Estudo japonês alertou Venezuela há 21 anos sobre risco de terremoto com milhares de mortos; medidas não foram implementadas
Relatório da Agência de Cooperação Internacional do Japão (JICA), entregue em 2005, recomendava reforço em 180 mil edifícios e sistemas de alerta precoce para evitar tragédias como a registrada em junho de 2026. Tremores deixaram 3,5 mil mortos, 16 mil feridos e 190 edifícios desabados no norte do país.
Recomendações ignoradas
Um estudo elaborado pela Agência de Cooperação Internacional do Japão (JICA) e entregue ao governo venezuelano em 2005 previa medidas urgentes para mitigar os impactos de terremotos na região metropolitana de Caracas.

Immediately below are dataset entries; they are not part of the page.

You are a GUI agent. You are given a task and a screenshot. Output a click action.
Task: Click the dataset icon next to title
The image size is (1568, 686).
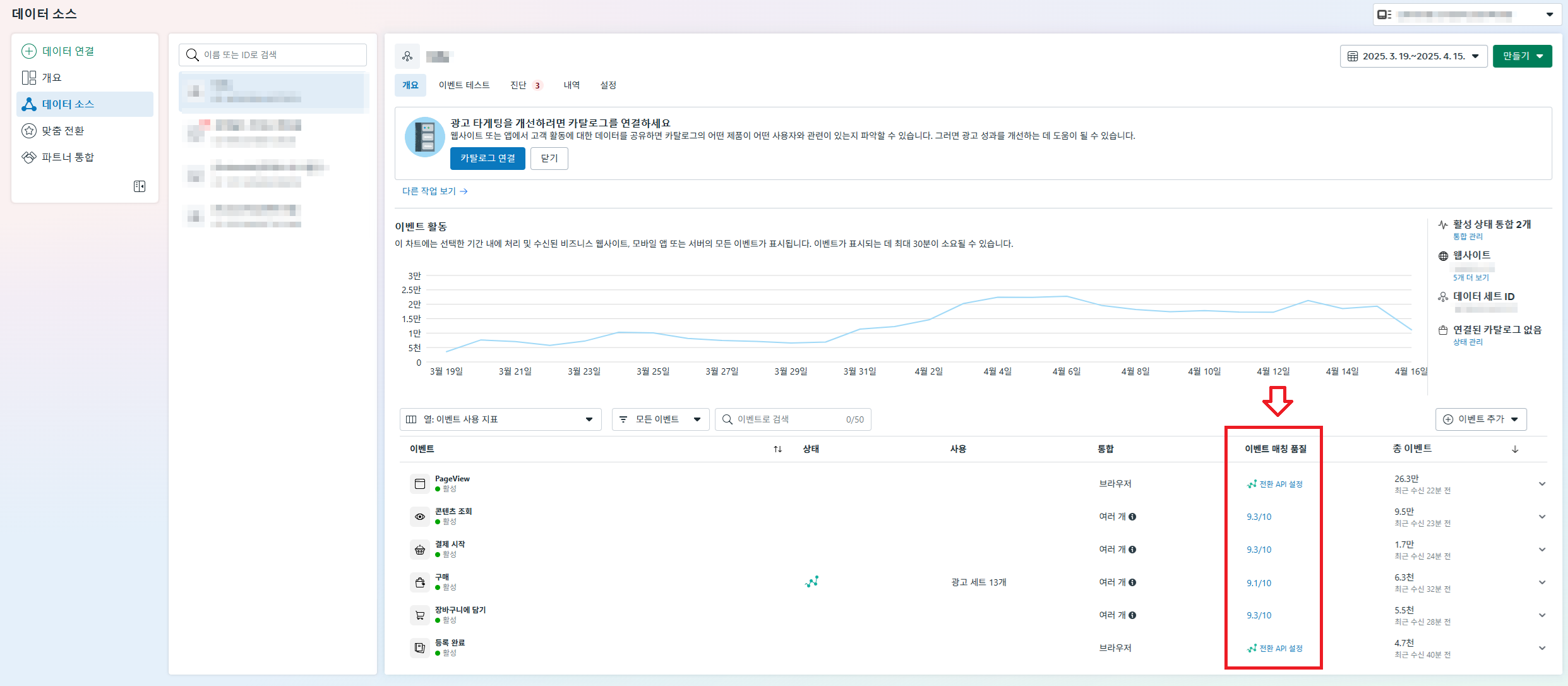click(x=407, y=56)
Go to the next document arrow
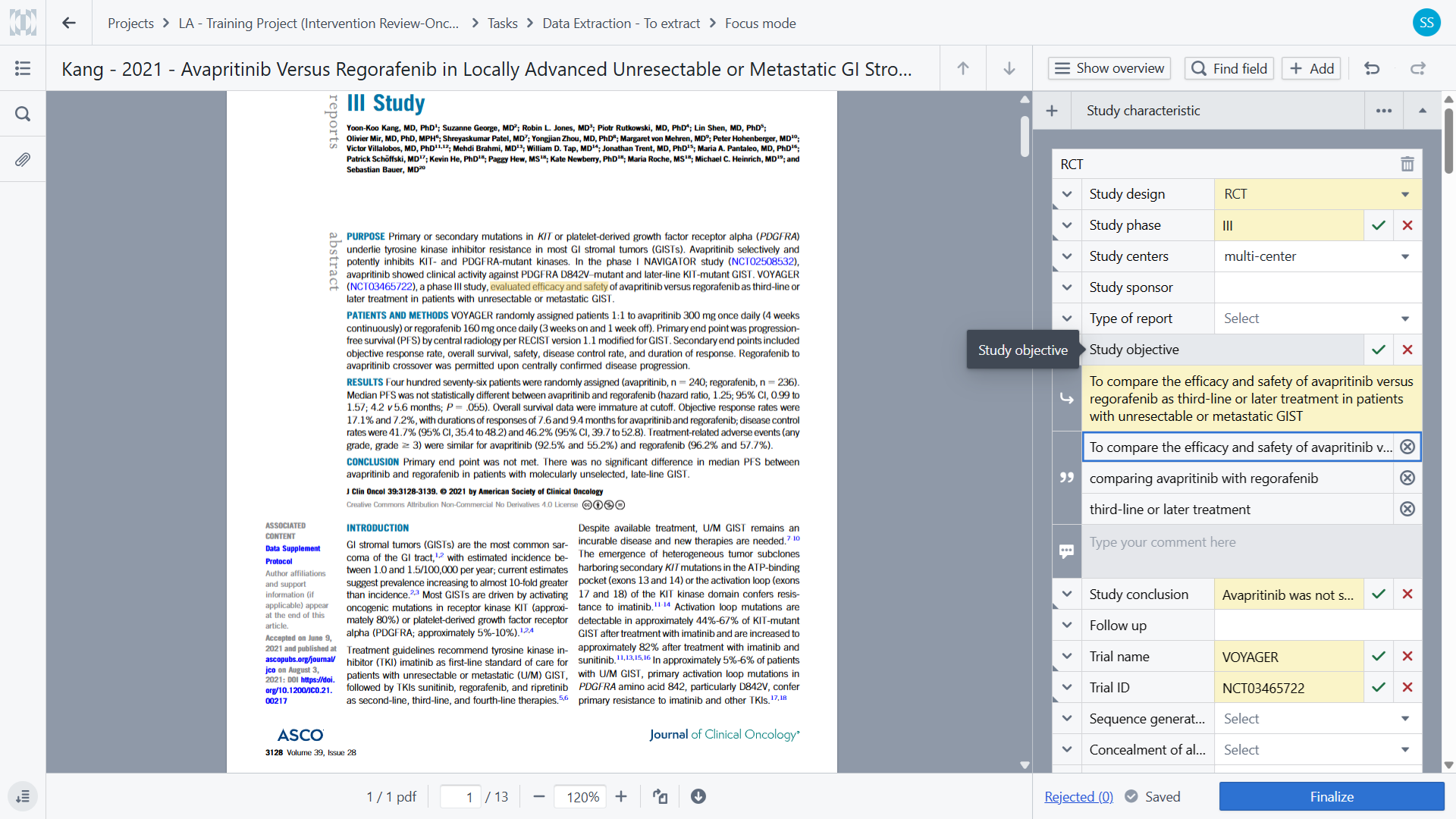This screenshot has height=819, width=1456. pos(1009,68)
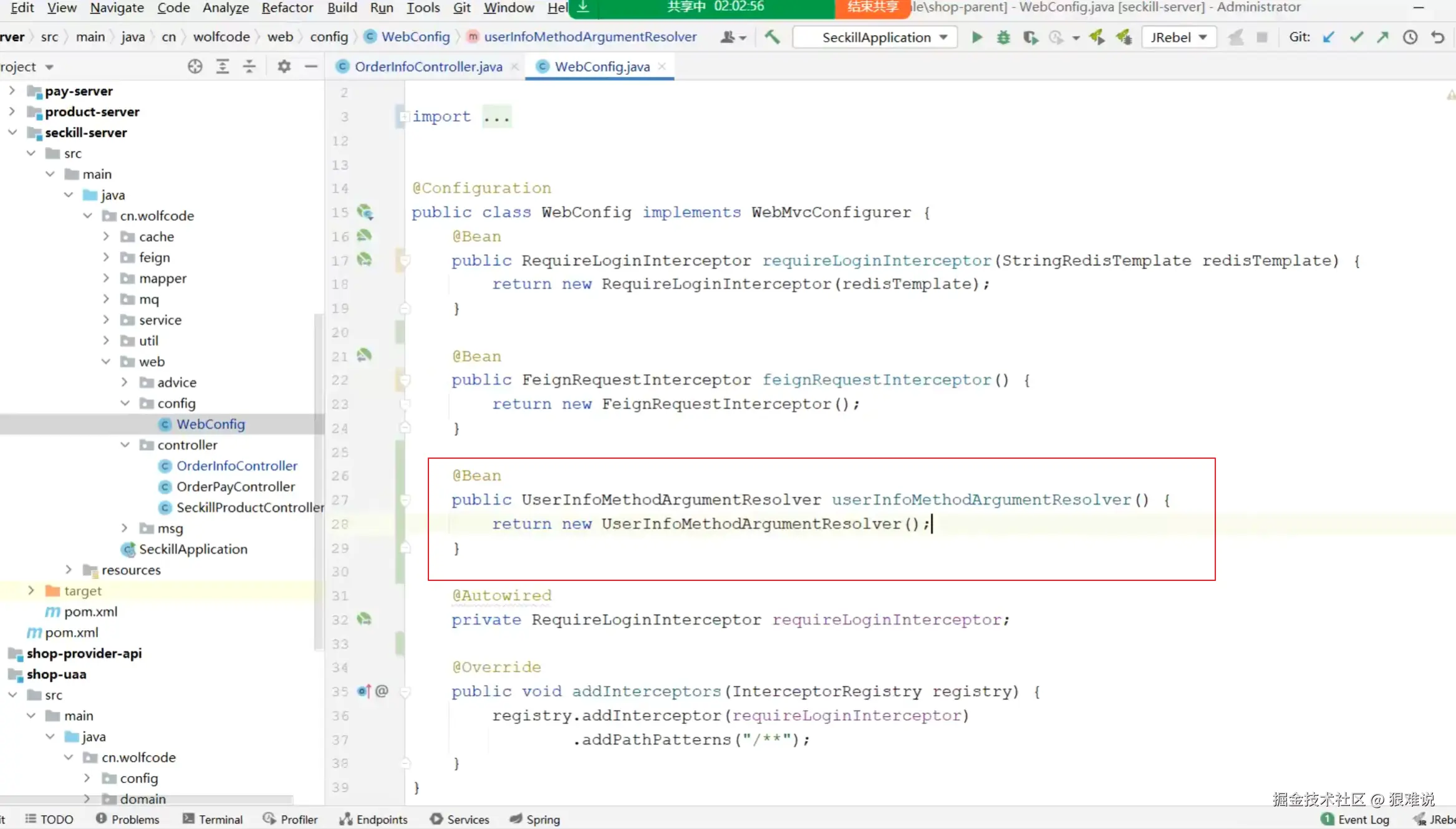The width and height of the screenshot is (1456, 829).
Task: Collapse the controller folder
Action: tap(125, 445)
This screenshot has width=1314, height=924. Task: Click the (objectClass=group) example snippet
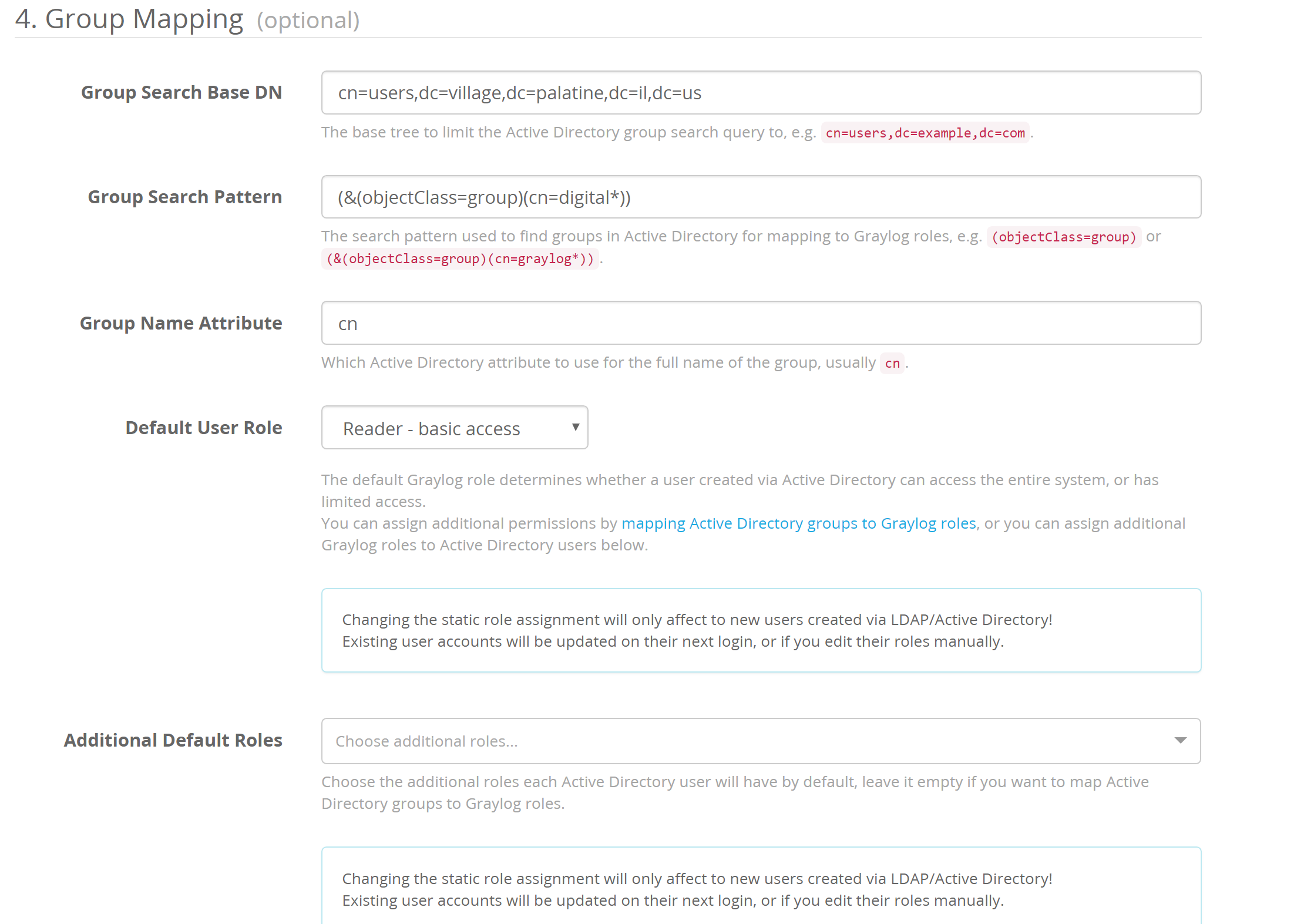coord(1064,237)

O relatório, encomendado pelo próprio governo de Hugo Chávez, identificou 180 mil edifícios vulneráveis e propôs sete projetos prioritários, incluindo o reforço estrutural dessas construções, a instalação de sistemas de alerta precoce e o reassentamento de comunidades em áreas de alto risco. O custo estimado para a implementação das medidas era de US$ 2,8 bilhões ao longo de 16 anos, com US$ 2,6 bilhões destinados exclusivamente ao reforço dos edifícios.
Tragédia anunciada
Os terremotos de magnitudes 7,2 e 7,5 que atingiram o norte da Venezuela em 24 de junho de 2026 confirmaram os piores cenários previstos no relatório japonês. Até 6 de julho, o governo venezuelano registrou 3,5 mil mortos, 16 mil feridos e 190 edifícios desabados. Equipes de resgate ainda buscam centenas de desaparecidos. O documento da JICA também alertava para o risco de deslizamentos de terra e propunha a construção de barragens para conter fluxos de lama e pedras, além da criação de um centro de comando para emergências.